Specific complaints and conclusions
The complaints which have been investigated are that:

  • (a) there had been an error in the diagnosis of cancer, which led to an unnecessary operation (upheld);
  • (b) there were problems with the communication to Mr C about the new diagnosis and the response to his questions about this (upheld);
  • (c) there had been an unreasonable delay in ensuring Mr C was put back on the kidney transplant list (upheld); and
  • (d) the responses to Mr C's complaints were inadequate (upheld).

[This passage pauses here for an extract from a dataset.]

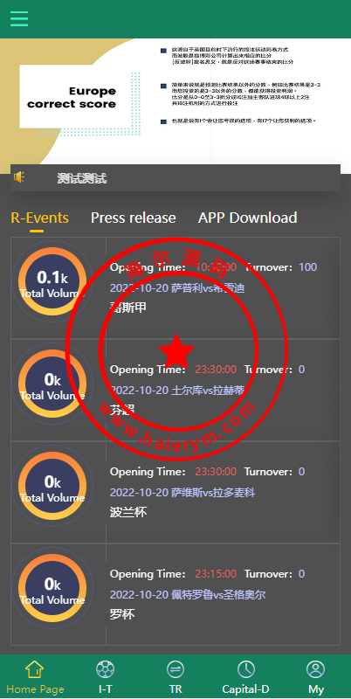Open the hamburger menu icon
The width and height of the screenshot is (351, 699).
(x=19, y=18)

Redress and recommendations
The Ombudsman recommends that the Board:

  • (i) undertake a short, focussed audit of lung fine needle aspirations (FNA)s carried out by the department;
  • (ii) review, as a matter of urgency, the clinical use of such FNAs by Hospital 1;
  • (iii) emphasise to clinical staff involved the importance of taking and documenting a full clinical history; this matter should be confirmed with Consultant 1 as part of his annual appraisal;
  • (iv) emphasise to staff involved the importance of timely and open communication;
  • (v) alert staff to the need to ensure appropriate communication with patients and file management, in an effort to prevent the situation recurring, where a patient could be concerned about information placed in his/her file which has not been discussed with him/her;
  • (vi) undertake a full review of the operation of their complaints process and the relationship of this to clinical governance, as a matter of urgency;
  • (vii) establish why an incident review was not considered and this matter not re considered by the lung cancer multi-disciplinary team and take appropriate steps to ensure that their own policies and procedures are followed by clinical and complaints handling staff; and (viii) make a full apology to Mr C for the failings identified in this report.

The Board have accepted the recommendations and will act on them accordingly.